Otra crónica que le costó trabajo fue la que da nombre al libro. “Estuvo complicado terminar ‘Doctor Jekyll’ por la cuestión de la droga. Vino el antojo, pero también el recuerdo de la jodida podredumbre que trae consigo fumar piedra. Quienes me ayudaron a recordar ciertas cosas de ese texto fueron El Gabacho y El Golpe. Hubo otro amigo, Eliot, a quien quité de la versión final por respeto a la memoria que su familia le guarda; andaba en malos pasos y una madrugada de 2020 le dieron un balazo”, cuenta sobre tres de sus viejos amigos de la colonia La Raza.
Pero así como contó con el apoyo de algunos personajes, otros se molestaron, como El Taz, quien aparece en “No sólo de pan vive el hombre”: “Me cuestionó por qué los llamaba perdedores. Otros cuates sintieron gacho por cómo estaban retratados, pero tampoco guardé reservas conmigo”, abunda. Tuvo entre sus primeras lecturas las historietas del Capulinita, creció en La Raza, al norte de la Ciudad de México, y se adentró en las drogas. Pronto adquirió el hábito de la lectura y en su adolescencia fue llamado El Loco, en ese feroz microuniverso donde decidió ser escritor, para narrar lo que se vive a ras del suelo.
--- --- ---
▶ **Partes del ejercicio**
**A.** Reproduce sin cambios el pasaje del fragmento sobre el escritor de La Raza que comienza con las palabras que contienen "Otra crónica que" y termina con "colonia La Raza.".
**B.** Por favor, escribe la continuación del fragmento sobre el escritor de La Raza a partir de su última oración.

▶ **Datos mostrados**
--- --- ---
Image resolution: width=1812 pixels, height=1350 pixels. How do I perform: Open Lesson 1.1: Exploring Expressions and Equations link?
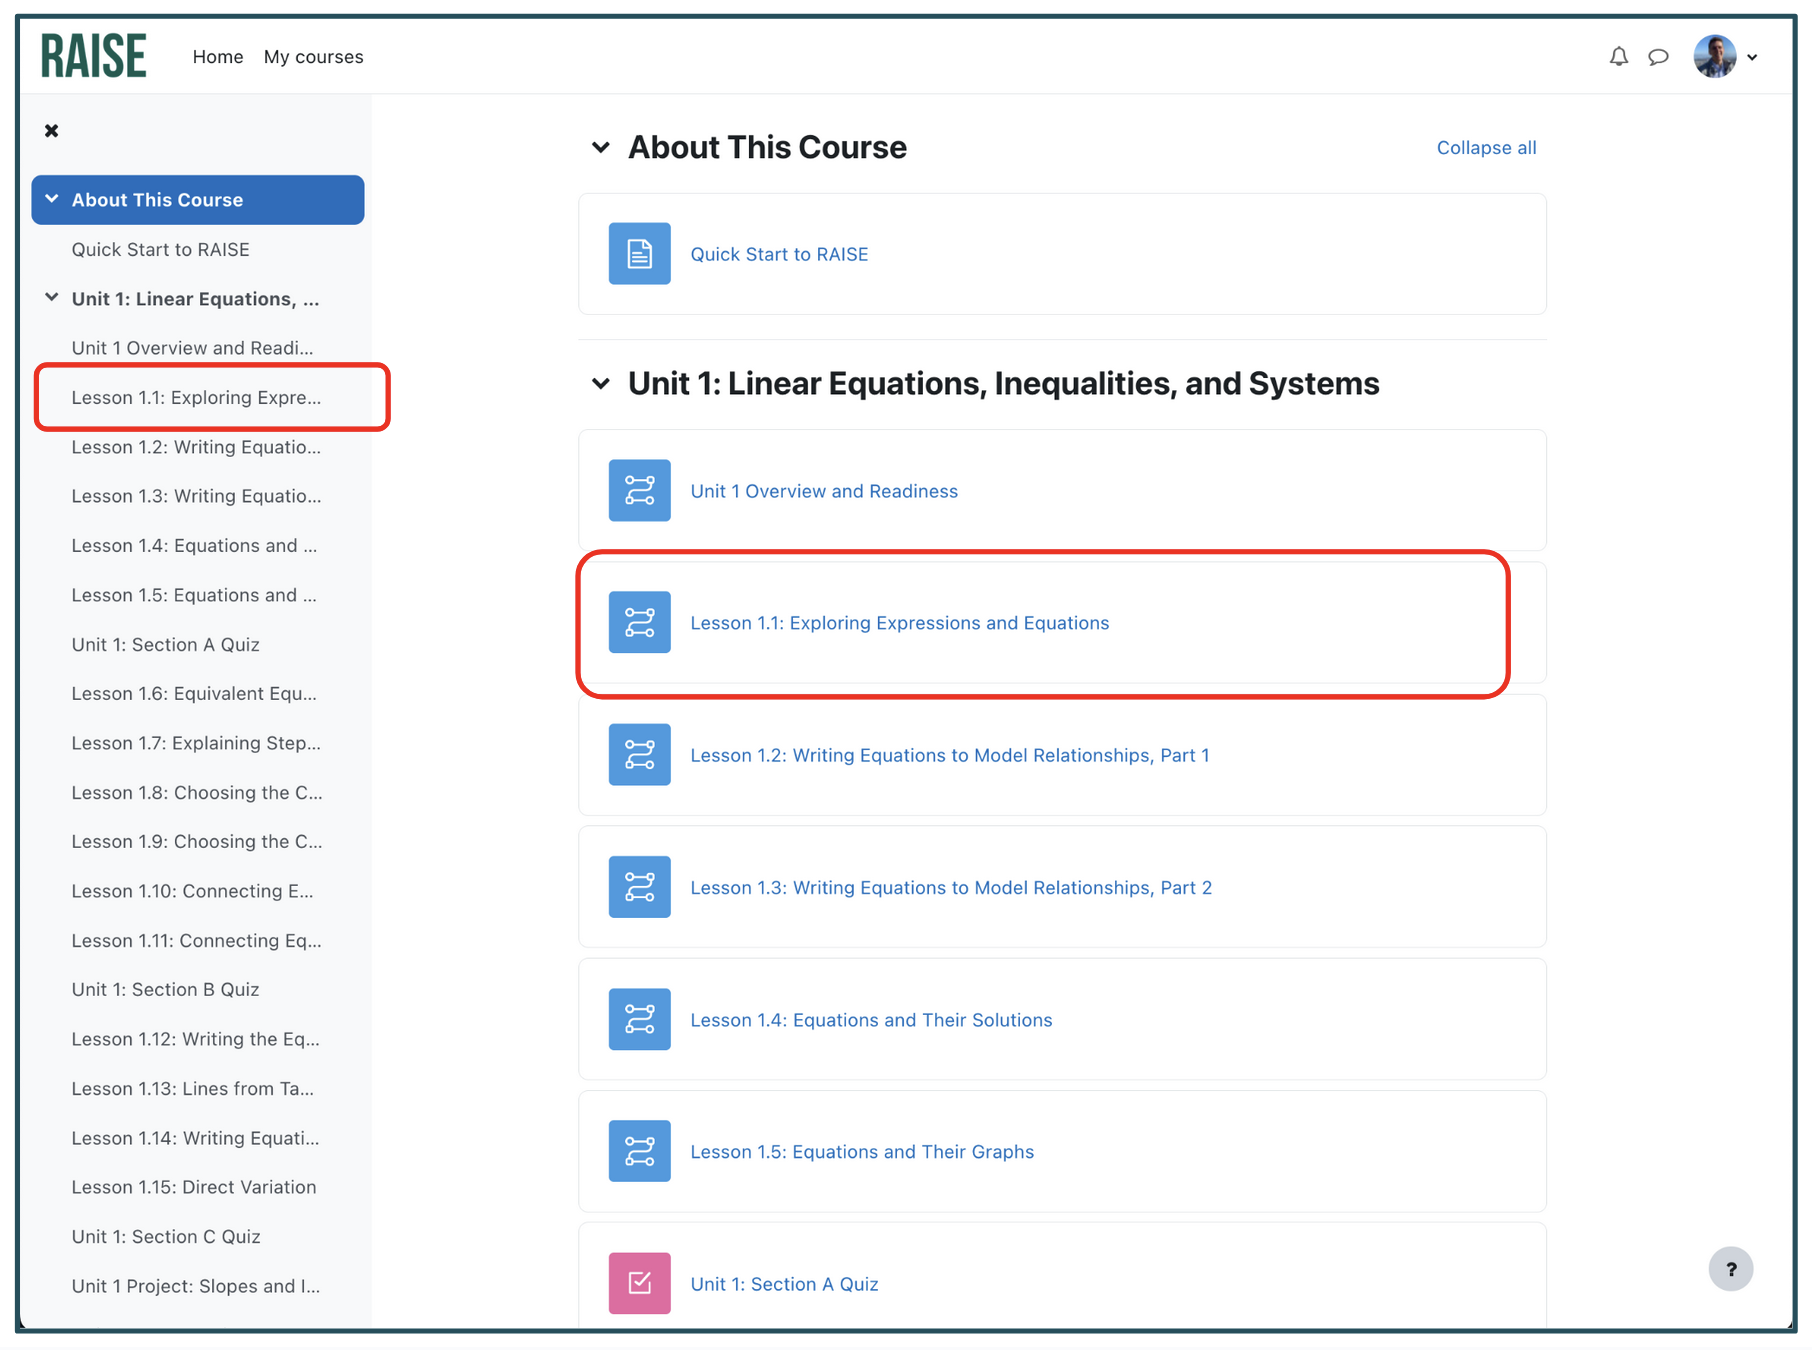899,623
--- --- ---
▶ **Respuestas esperadas**
**A.**
Otra crónica que le costó trabajo fue la que da nombre al libro. “Estuvo complicado terminar ‘Doctor Jekyll’ por la cuestión de la droga. Vino el antojo, pero también el recuerdo de la jodida podredumbre que trae consigo fumar piedra. Quienes me ayudaron a recordar ciertas cosas de ese texto fueron El Gabacho y El Golpe. Hubo otro amigo, Eliot, a quien quité de la versión final por respeto a la memoria que su familia le guarda; andaba en malos pasos y una madrugada de 2020 le dieron un balazo”, cuenta sobre tres de sus viejos amigos de la colonia La Raza.

**B.**
En el capítulo “El ocaso del artegio” da a conocer cómo los ladrones viejos (carteristas, farderos, paqueros, chorleros) se encuentran en proceso de extinción: lo de hoy son los escuadrones de robo con violencia y el sicariato. Así, “la crónica se desplaza hacia esos cabrones que contrastaban con el viejo código de ladrones como El Carrizos, El Elotes o El Vampiro, que robaban sin hacer daño físico —precisa el también amante del blues—. Ese mundo para mí era normal. Por ejemplo, cuando los escuadrones llegaban con el botín, hasta te pedían tu casa para guardar parte de las cosas. Todos nos conocíamos y nadie se hacía pendejo, cada quien sabía en qué andaba”.
Sin arrepentimiento ni pudor, asumiendo que este libro —con el que debuta en la crónica— es su respuesta a la industria de la superación personal, Panyagua advierte: “La verdad no es algo fácil de contar”.